▶ **Action item**: Transcribe the full listing with no word altered.

▶ **The data**:
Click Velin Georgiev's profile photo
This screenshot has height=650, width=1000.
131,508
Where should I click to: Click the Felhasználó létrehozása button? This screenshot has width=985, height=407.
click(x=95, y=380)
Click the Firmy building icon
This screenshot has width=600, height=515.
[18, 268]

▶ **Answer space**:
Click Velin Georgiev's profile photo
This screenshot has height=650, width=1000.
131,508
Where should I click to: Click the Felhasználó létrehozása button? This screenshot has width=985, height=407.
click(x=95, y=380)
Click the Firmy building icon
This screenshot has width=600, height=515.
[18, 268]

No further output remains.